Fri, Jun 12, 2026, 08:00 – 09:00AM (PDT), 11:00 – 12:00 noon (EST)
Title: Statistics in the Age of Generative AI: Reconstructing, Resolving, and Synthesizing Clinical Evidence
Abstract:
Clinical evidence synthesis increasingly requires methods that can integrate information from heterogeneous and often incomplete sources, including published survival curves, reconstructed individual patient data, subgroup summaries, and free-text trial eligibility criteria. At the same time, the rapid development of generative AI creates new opportunities to extract, structure, and analyze evidence that was previously difficult to use at scale. In this talk, Dr. Xu will present a research program at the intersection of generative AI and statistical inference for modern clinical evidence synthesis.

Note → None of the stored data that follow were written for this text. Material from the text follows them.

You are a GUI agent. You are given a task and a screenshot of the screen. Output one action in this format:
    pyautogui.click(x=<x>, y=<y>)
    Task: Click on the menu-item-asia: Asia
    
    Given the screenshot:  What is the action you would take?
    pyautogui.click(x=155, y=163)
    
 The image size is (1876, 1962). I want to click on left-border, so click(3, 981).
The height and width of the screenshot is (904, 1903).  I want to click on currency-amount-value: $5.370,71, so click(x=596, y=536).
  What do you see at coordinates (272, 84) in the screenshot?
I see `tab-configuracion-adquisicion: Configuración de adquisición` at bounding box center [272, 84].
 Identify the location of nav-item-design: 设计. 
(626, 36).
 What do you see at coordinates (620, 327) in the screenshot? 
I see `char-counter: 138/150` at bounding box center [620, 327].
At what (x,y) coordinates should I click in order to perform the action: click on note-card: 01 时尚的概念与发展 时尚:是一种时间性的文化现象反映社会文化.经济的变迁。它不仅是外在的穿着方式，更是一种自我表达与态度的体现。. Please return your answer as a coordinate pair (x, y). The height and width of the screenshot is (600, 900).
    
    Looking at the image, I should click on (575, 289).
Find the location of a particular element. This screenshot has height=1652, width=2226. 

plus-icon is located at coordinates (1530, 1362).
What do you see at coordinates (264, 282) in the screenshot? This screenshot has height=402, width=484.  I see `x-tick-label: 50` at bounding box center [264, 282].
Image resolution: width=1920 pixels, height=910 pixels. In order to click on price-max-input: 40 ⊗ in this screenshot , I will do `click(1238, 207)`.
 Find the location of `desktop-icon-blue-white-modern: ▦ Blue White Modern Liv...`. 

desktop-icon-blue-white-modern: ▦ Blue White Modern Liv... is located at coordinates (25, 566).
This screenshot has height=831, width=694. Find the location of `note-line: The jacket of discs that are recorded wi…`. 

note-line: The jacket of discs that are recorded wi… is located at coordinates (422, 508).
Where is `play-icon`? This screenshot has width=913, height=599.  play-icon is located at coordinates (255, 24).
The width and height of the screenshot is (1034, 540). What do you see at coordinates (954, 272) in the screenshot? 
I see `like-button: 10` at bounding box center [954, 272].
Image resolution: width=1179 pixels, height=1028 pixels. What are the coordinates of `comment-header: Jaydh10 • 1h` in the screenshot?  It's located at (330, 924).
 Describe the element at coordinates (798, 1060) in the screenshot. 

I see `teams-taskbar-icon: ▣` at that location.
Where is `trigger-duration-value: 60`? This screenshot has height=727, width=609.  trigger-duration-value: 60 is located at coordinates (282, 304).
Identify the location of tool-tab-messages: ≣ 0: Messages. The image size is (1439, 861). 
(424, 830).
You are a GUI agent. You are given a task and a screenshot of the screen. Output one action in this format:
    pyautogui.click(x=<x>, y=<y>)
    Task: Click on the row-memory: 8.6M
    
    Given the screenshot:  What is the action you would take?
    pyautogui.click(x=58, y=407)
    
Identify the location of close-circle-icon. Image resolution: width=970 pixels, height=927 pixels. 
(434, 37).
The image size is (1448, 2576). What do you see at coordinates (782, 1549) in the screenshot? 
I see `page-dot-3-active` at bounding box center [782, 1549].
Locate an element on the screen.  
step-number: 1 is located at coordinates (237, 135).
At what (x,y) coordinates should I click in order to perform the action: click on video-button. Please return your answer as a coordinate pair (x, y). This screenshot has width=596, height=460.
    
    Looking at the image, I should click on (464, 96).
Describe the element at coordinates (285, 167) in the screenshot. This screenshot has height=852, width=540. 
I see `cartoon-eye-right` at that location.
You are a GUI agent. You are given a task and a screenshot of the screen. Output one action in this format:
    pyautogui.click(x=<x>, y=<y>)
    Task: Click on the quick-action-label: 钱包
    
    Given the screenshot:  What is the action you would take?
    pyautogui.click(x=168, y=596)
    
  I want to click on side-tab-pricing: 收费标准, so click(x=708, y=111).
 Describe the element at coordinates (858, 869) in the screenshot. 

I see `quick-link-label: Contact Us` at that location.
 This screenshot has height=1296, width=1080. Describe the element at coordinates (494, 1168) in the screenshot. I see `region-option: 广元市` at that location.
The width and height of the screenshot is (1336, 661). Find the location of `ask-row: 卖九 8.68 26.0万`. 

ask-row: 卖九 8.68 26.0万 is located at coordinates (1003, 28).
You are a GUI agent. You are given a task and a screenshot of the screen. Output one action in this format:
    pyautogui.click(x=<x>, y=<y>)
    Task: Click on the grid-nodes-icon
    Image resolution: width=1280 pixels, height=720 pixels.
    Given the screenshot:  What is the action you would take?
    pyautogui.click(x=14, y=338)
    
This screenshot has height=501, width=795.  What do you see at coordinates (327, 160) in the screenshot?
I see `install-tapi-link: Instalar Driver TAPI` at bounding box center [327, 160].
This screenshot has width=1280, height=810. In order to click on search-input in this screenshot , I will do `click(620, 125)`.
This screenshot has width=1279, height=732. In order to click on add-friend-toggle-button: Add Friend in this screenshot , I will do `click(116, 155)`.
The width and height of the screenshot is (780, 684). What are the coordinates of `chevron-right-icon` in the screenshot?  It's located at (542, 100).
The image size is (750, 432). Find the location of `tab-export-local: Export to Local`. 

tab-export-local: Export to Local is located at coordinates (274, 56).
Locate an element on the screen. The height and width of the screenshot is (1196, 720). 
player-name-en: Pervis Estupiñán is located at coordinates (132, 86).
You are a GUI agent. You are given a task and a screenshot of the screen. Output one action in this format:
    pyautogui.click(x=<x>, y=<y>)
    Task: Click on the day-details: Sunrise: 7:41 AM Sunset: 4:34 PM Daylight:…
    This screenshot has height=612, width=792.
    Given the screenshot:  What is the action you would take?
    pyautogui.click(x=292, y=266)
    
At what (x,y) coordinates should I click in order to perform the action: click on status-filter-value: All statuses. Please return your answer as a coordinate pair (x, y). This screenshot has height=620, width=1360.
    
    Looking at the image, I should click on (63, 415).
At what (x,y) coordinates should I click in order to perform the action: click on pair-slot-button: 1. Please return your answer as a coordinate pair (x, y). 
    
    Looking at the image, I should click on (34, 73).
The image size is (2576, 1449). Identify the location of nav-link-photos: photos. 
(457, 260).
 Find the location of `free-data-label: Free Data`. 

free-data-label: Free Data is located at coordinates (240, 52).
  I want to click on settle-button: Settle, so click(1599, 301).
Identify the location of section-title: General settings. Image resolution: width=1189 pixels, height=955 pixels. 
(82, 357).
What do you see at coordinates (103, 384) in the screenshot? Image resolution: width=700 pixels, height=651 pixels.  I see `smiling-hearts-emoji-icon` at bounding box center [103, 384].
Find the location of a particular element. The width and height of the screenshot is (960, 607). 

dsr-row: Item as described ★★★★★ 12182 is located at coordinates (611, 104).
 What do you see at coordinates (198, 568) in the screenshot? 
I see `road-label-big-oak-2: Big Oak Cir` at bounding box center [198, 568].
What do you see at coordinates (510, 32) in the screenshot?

Three connected projects will be discussed. First, KM-GPT uses multimodal AI, image processing, and iterative reconstruction algorithms to automate the recovery of individual patient-level survival data from published Kaplan-Meier plots. Second, RESOLVE-IPD advances this task by developing statistically principled methods for high-fidelity IPD reconstruction, including approaches that use censoring information and address incomplete subgroup reporting. Third, EligMeta extends evidence synthesis beyond reconstructed survival data by using AI agents to transform clinical questions and trial eligibility criteria into structured, auditable workflows for eligibility-aware meta-analysis. Together, these projects show that generative AI can serve as an interface between unstructured clinical evidence and rigorous statistical inference. Rather than replacing statistical reasoning, AI can help convert figures, text, and incomplete summaries into analyzable statistical objects, while statistical methods provide the structure needed for reproducibility, uncertainty quantification, and valid inference.
Speaker: Dr. Yanyan Xu

Dr. Yanxun Xu is a Professor and the Joseph & Suzanne Jenniches Faculty Scholar in the Department of Applied Mathematics and Statistics, the Data Science and AI Institute, and the Sidney Kimmel Comprehensive Cancer Center at Johns Hopkins University. Her research lies at the intersection of Bayesian statistics, artificial intelligence, and biomedical data science, with methodological contributions to reinforcement learning, high-dimensional data analysis, nonparametric statistics, and uncertainty quantification. Her work has been applied broadly across intelligent healthcare, including clinical trial design, cancer genomics, early disease diagnosis, predictive modeling for Alzheimer’s disease, and the analysis of electronic health records. She is a Fellow of the American Statistical Association.